● Stated problem
Lay out the listing as a Markdown table with columns Row and Line, starting at the line that contains "You are a computer-use" and stopping after the line that contains "Action: (x=834, y=524)". Skip blank lines and leave the pictures out.

● Working data
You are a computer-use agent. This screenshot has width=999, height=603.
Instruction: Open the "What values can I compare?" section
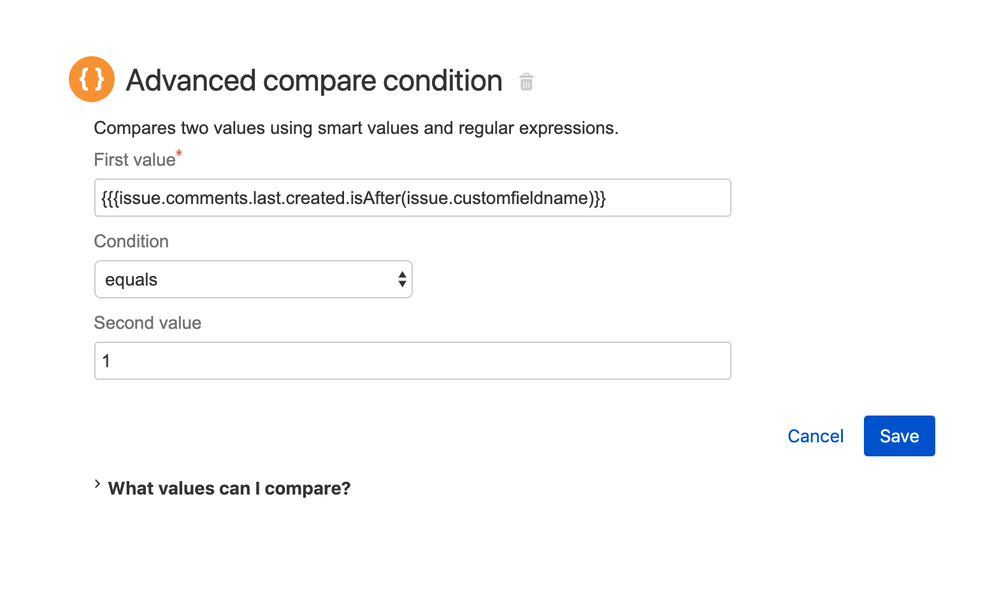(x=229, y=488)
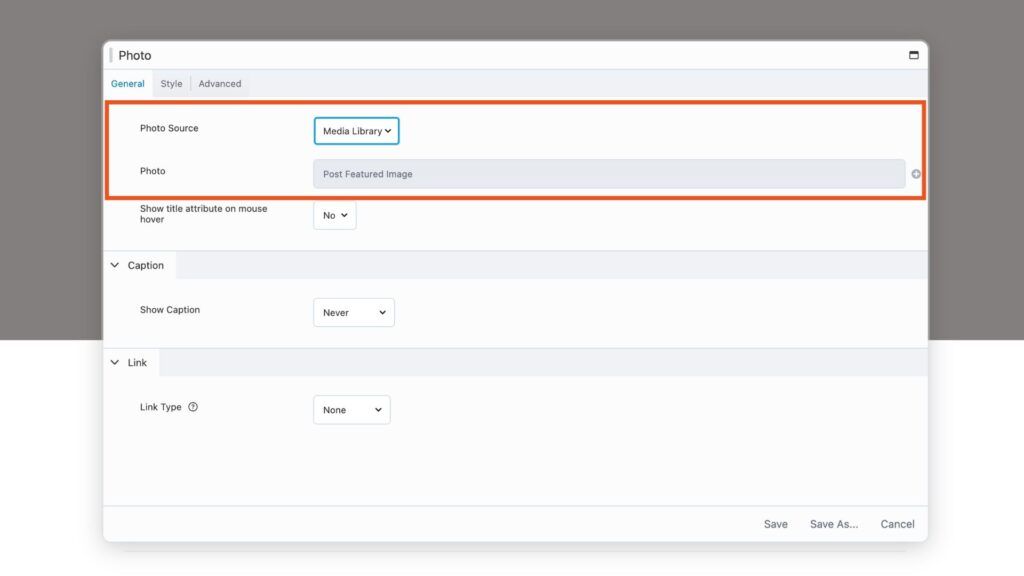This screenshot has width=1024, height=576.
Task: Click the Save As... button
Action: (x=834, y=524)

==

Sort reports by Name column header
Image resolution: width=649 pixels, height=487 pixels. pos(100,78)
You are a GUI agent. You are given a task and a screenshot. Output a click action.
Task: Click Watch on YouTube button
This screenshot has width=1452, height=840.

● Exercise answer
| Row | Line |
|---|---|
| 1 | You are a computer-use agent. This screenshot has width=999, height=603. |
| 2 | Instruction: Open the "What values can I compare?" section |
| 3 | (x=229, y=488) |
| 4 | This screenshot has width=1024, height=576. |
| 5 | Task: Click the Save As... button |
| 6 | Action: (x=834, y=524) |